Paso 4: Plantar el Hueso Germinado
Después de la estratificación, revisa el hueso. Si ves que ha empezado a salir una pequeña raíz (la radícula), ¡felicidades, está germinado! Si no ves nada, déjalo otra semana en la nevera y revisa de nuevo.

Planta el hueso germinado en una maceta con tierra para macetas. Entierra el hueso de forma que la raíz quede hacia abajo. Cúbrelo con unos dos centímetros de tierra. Riega la tierra para que esté húmeda, pero no encharcada.
Paso 5: Cuidados Posteriores
Coloca la maceta en un lugar soleado. Mantén la tierra húmeda, pero no la riegues demasiado. En unas semanas, deberías ver un pequeño brote saliendo de la tierra.

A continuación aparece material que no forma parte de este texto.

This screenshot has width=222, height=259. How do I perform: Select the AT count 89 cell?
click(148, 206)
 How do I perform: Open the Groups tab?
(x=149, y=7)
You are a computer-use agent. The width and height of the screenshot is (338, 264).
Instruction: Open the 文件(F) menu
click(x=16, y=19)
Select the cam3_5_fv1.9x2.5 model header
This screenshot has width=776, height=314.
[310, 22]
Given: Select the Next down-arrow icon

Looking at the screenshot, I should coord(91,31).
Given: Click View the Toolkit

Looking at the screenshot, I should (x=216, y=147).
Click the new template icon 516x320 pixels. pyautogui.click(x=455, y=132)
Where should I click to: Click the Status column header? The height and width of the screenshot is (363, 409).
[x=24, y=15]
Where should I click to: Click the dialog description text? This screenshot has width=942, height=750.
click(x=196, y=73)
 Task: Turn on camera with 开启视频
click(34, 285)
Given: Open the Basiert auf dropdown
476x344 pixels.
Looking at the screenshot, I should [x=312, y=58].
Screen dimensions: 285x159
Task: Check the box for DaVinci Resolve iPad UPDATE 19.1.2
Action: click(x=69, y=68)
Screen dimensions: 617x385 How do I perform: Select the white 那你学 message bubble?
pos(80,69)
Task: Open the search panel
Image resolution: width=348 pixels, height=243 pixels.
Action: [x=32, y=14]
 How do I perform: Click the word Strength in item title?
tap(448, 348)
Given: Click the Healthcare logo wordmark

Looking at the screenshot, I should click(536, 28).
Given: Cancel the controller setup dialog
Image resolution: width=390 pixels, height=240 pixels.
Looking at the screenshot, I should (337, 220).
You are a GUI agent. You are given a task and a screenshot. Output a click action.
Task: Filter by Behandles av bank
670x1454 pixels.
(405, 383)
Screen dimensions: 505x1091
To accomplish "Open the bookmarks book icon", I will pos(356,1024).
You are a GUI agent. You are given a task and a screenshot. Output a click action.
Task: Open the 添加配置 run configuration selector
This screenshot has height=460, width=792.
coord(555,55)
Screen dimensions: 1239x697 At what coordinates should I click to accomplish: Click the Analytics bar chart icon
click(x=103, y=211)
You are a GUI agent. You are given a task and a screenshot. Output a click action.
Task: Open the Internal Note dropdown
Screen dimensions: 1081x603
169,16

Cuando la planta tenga unos 15-20 centímetros de alto, puedes trasplantarla a una maceta más grande o directamente al jardín. Asegúrate de elegir un lugar con mucho sol y buen drenaje.
Consideraciones Importantes
- No todos los huesos germinan. A veces, la semilla no es viable.
- La variedad del durazno puede no ser la misma que la del durazno original. Los duraznos suelen ser injertados, lo que significa que la planta resultante del hueso puede producir frutos diferentes.
- La paciencia es clave. Germinar un hueso de durazno lleva tiempo.
Con paciencia y cuidado, puedes tener tu propio árbol de durazno. ¡Buena suerte!